Diffused radiation occurs when light hits particles in the atmosphere and gets scattered in all directions. The most common example is the light that travels through clouds, resulting in a less intense light that comes from and is spread in multiple directions.
Depending on the cloud thickness, diffused radiation can cast light to no shadows at all.
Reflected radiation is just what the name suggests. It is the sunlight that gets reflected off an object in a general direction. The amount & focus of light that gets reflected depends on the properties and texture of the object from which the light reflects.
For example, can asphalt absorb the vast majority of incoming radiation and only reflects around 4 percent of the light. Snow and ice, on the other hand, can reflect as much as 90 percent of all light.
When it comes to shadowcasting, reflected light has "multitasking abilities". Depending on its texture, the sun can cast a shadow on the reflective surface. In turn, the reflective surface can cast a strong enough light to create shadows behind objects.
The ability for diffused and reflected radiation to spread light in all directions, and not just straight down (as is the case with direct radiation), is the reason we can see inside our homes and areas the in the shadow.
All three light sources combine to allow light to spread fairly evenly on the surface of a region, with brightly lid areas and shadows also scattered throughout the region.
Ultraviolet radiation forms the smallest part of solar radiation by contributing just over 8 percent to the total amount. It is not visible to the human eye since its wavelengths are shorter than the minimum required to fall within the visible part of the radiation spectrum.
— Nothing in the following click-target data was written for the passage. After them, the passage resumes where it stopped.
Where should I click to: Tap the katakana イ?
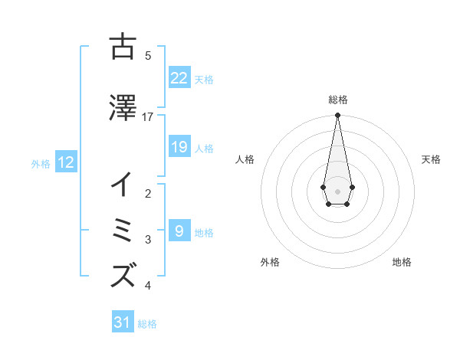point(123,185)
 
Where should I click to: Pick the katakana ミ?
point(123,230)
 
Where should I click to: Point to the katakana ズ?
point(123,275)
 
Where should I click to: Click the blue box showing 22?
point(179,78)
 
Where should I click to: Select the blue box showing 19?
point(179,147)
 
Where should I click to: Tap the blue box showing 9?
point(179,231)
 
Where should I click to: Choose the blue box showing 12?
point(65,162)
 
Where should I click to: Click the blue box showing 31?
point(123,322)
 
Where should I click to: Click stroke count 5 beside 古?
point(148,55)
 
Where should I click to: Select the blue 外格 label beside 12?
point(41,163)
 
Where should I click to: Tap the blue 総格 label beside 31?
point(147,324)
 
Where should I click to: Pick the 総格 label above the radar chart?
point(338,100)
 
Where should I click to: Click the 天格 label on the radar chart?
point(431,159)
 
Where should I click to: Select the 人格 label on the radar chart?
point(245,159)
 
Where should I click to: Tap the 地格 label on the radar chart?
point(402,262)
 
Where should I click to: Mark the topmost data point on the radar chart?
point(337,116)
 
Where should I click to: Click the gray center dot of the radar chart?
point(337,190)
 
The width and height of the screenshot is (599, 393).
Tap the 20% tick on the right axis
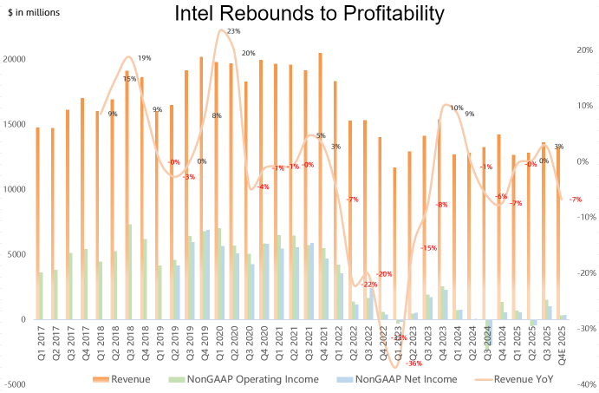click(583, 50)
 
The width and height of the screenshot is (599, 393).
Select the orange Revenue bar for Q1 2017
click(37, 223)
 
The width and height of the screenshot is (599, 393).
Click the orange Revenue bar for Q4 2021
click(320, 186)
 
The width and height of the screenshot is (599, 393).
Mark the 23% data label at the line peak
click(233, 31)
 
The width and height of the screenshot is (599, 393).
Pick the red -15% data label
click(428, 248)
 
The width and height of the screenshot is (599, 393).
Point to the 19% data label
click(144, 58)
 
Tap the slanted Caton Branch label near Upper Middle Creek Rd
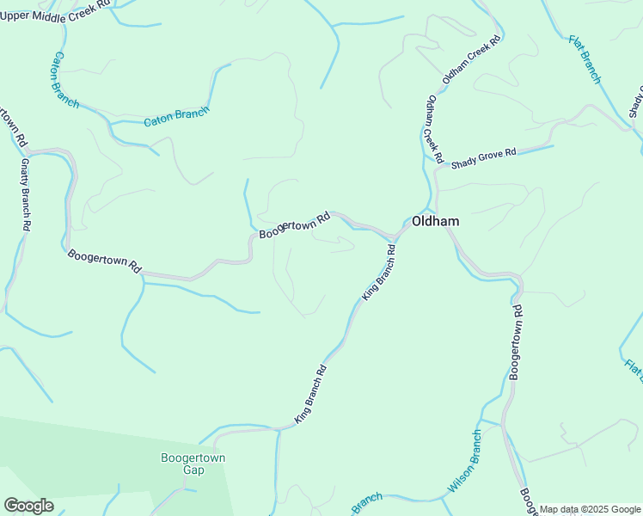pos(65,79)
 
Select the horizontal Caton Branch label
pos(176,117)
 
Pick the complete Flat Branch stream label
pos(585,59)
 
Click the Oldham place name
pos(435,221)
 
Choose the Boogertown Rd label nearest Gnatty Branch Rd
pos(104,261)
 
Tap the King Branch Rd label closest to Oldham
pos(379,272)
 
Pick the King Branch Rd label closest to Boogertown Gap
pos(311,394)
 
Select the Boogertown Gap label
pos(193,464)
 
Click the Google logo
pos(28,506)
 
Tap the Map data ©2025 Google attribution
pos(590,509)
Although ultraviolet light makes up just over 8 percent of the total amount of solar radiation, it is the most dangerous and damaging form of radiation. It can be divided into three different types of UV light:
- UV-A (wavelength of 320 - 400 nm)
- UV-B (wavelength of 280 - 320 nm)
- UV-C (wavelength of 100 - 280 nm)
The shorter the wavelength, the more damaging the UV radiation is. This makes ultraviolet-c radiation the most dangerous of the three types. Luckily it on makes only 0.5 percent of total solar radiation, and the vast majority can't penetrate the ozone layer.
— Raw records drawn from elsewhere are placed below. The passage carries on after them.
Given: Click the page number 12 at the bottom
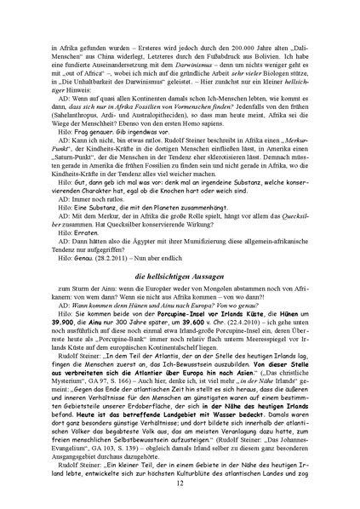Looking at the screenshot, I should [x=180, y=483].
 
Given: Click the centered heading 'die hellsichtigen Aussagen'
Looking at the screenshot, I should [x=180, y=253].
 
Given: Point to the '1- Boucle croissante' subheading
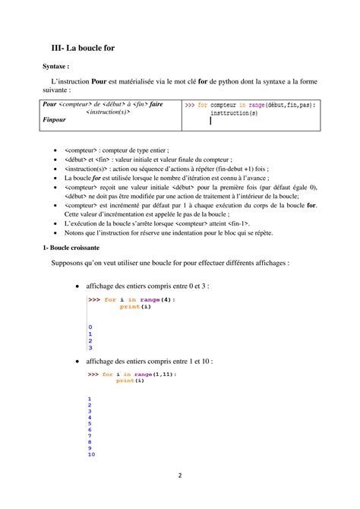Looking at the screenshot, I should pos(76,248).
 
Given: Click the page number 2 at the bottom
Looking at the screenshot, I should pos(180,476).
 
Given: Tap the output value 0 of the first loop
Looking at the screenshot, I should pos(90,327).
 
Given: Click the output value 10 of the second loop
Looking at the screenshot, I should pos(91,454).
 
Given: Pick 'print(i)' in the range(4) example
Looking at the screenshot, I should pos(131,307).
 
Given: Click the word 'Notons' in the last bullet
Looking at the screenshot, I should pos(75,232).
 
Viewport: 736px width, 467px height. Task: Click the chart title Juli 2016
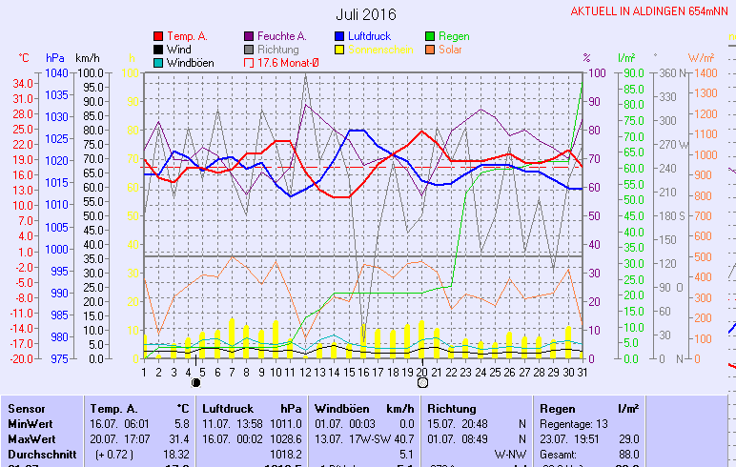point(366,14)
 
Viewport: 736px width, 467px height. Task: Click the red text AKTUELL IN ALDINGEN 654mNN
point(652,11)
Ultraviolet-A and B, however, are able to penetrate through the ozone layer. The band of energy that makes up ultraviolet-B is very damaging and is one of the primary causes of skin cancer in humans. It also inhibits photosynthesis in some types of plants.
Ultraviolet-A is less damaging, but can still cause severe sunburn in human beings. It also has a more significant effect on plant life, as it inhibits the photosynthesis in many plants more than UV-B radiation can.
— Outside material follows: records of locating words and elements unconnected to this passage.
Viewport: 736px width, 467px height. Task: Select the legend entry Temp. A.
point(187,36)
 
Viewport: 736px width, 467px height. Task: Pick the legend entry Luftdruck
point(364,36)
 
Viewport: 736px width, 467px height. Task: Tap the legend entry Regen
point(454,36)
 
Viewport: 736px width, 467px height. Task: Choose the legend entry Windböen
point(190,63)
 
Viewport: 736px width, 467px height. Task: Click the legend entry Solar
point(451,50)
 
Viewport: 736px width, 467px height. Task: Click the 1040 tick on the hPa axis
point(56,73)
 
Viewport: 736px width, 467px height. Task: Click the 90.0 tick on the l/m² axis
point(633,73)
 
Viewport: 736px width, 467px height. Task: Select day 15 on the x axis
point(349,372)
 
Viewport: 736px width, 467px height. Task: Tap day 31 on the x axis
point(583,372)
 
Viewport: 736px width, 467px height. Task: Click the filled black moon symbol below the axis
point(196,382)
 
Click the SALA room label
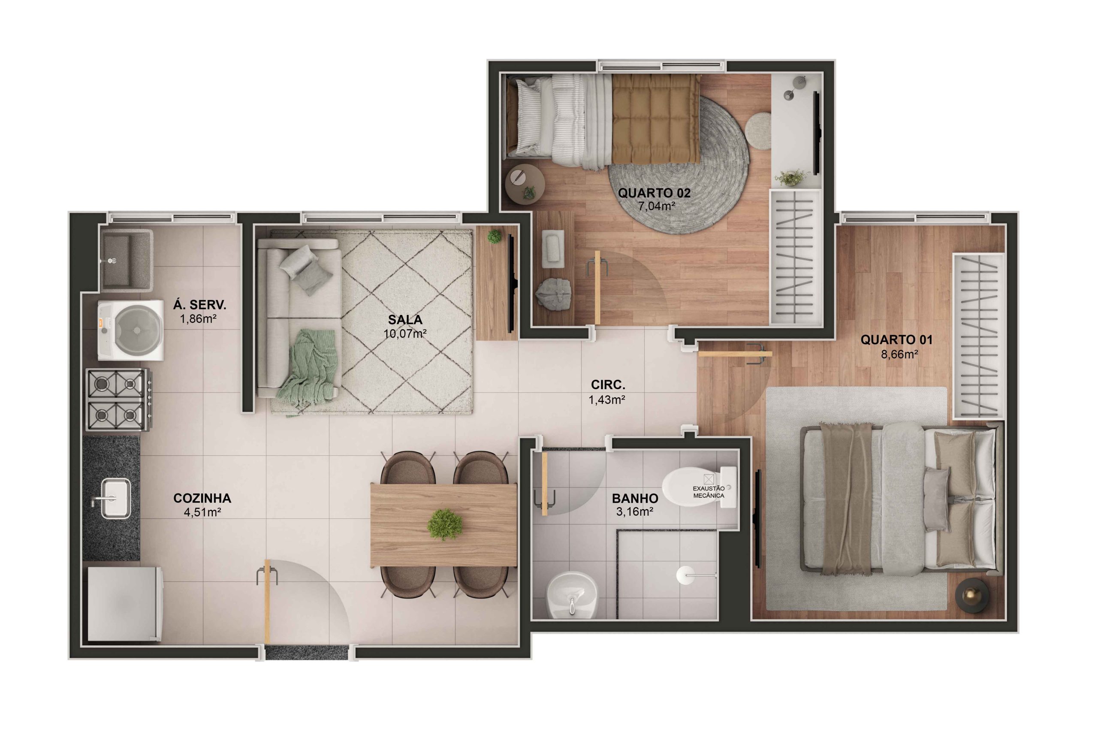(404, 320)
Infrared Radiation can be found on the opposite side of the solar radiation with longer wavelengths, which makes it fall outside the visible part of the radiation spectrum. It makes up 49.4 percent of the total amount of solar radiation.
Infrared Radiation is a major source of heat that is primarily responsible for warming the Earth's surface. The warming process is possible since water and carbon dioxide can efficiently absorb and convert the radiation into heat.
Infrared radiation can also be reflected much easier than visible and ultraviolet light as a result of its longer wavelengths. This attribute is important since it allows ultraviolet radiation to exchange heat between the ground & water surface, and the air.
After reading this post, you will realize just how true the opening statement is. Sunlight is essential for all life on the planet, but still only forms part of a much bigger picture that is solar radiation.
In this article, we examined what solar radiation is, how it is formed, and also looked at the different components that make this form of electromagnetic radiation.